### [Aim of the exercise]
Your task is to repeat exactly the lines below between the line holding "Click the podcast gradient logo artwork" and the line holding "You are a computer-use agent. Screen", inclusive, and only those.

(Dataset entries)
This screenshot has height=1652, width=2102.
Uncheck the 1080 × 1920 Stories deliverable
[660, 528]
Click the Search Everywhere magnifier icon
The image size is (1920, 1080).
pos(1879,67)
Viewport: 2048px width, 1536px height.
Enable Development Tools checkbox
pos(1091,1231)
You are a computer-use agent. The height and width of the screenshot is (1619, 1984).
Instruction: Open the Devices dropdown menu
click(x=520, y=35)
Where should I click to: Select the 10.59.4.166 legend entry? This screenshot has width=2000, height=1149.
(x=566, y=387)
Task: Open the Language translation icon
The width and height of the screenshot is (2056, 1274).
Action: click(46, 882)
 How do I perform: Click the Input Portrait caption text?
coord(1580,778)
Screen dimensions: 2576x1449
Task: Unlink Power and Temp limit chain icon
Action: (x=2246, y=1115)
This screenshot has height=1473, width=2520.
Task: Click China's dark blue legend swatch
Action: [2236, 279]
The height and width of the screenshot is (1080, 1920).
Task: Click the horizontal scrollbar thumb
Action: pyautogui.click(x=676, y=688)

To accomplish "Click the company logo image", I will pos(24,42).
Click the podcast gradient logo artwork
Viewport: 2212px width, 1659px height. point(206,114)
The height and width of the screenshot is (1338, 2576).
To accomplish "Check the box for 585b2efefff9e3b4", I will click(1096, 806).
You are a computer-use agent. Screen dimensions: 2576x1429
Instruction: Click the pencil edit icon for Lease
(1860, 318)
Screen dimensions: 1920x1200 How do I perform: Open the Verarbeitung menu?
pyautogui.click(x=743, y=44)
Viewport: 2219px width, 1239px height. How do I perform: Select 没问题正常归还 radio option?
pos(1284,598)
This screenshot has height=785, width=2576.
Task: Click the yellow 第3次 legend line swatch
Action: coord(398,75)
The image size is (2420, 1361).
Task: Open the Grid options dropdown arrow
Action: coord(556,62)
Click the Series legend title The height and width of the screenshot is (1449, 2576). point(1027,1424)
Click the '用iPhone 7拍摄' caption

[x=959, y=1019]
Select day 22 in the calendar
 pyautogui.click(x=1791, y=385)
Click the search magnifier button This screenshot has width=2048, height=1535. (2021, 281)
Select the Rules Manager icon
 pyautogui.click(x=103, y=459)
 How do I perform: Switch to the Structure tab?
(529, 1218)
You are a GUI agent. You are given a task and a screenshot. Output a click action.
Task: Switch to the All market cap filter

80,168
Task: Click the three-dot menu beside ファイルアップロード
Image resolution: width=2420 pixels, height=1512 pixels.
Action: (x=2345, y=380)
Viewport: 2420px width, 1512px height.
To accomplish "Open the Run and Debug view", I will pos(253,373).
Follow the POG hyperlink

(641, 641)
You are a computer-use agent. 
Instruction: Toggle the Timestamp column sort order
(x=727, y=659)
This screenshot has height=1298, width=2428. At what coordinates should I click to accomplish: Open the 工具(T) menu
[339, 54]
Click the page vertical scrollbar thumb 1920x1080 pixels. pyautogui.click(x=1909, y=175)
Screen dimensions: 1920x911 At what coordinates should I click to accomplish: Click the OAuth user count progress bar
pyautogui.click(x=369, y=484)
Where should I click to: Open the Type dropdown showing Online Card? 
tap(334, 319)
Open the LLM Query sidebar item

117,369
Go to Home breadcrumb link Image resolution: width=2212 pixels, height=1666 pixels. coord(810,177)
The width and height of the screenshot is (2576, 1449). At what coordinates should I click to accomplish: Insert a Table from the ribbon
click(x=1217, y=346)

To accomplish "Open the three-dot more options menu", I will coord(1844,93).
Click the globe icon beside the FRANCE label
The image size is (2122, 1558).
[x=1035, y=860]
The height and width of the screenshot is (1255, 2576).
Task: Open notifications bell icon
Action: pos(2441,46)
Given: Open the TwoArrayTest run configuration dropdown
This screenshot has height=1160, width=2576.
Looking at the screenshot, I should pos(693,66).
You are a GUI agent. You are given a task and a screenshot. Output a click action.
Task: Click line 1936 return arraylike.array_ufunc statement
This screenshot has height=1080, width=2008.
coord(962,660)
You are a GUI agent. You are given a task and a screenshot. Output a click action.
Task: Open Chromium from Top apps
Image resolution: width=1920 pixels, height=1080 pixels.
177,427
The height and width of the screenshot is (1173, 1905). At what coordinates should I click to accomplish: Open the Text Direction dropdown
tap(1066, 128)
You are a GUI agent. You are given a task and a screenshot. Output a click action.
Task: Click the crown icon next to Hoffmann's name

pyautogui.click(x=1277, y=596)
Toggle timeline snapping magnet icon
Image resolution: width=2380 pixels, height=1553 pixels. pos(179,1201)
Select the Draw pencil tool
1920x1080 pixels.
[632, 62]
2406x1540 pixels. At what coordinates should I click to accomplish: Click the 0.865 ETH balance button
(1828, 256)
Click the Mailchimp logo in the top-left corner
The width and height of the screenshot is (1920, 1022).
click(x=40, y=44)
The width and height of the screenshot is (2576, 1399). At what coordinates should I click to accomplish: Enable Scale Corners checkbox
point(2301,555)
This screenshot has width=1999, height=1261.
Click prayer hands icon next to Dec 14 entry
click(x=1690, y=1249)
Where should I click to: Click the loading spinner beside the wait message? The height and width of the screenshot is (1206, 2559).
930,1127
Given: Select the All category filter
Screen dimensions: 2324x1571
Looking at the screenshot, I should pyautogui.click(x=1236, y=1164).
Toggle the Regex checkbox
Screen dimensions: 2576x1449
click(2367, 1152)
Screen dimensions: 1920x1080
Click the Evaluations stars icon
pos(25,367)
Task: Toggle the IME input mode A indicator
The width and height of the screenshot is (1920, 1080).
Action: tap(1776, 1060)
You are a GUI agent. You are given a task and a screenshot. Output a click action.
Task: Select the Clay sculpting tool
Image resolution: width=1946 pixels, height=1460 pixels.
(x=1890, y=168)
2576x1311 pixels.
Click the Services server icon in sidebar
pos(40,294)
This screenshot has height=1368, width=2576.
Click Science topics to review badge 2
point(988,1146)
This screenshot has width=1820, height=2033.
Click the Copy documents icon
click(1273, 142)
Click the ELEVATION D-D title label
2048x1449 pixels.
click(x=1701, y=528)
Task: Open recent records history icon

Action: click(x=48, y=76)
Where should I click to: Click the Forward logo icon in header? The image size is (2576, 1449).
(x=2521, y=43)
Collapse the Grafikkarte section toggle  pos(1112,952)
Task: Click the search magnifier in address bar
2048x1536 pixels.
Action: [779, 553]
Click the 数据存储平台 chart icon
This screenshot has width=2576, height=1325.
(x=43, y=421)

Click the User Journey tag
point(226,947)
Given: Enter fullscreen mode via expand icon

### [Result of the exercise]
Click the podcast gradient logo artwork
Viewport: 2212px width, 1659px height. point(206,114)
The height and width of the screenshot is (1338, 2576).
To accomplish "Check the box for 585b2efefff9e3b4", I will click(1096, 806).
You are a computer-use agent. Screen dimensions: 2576x1429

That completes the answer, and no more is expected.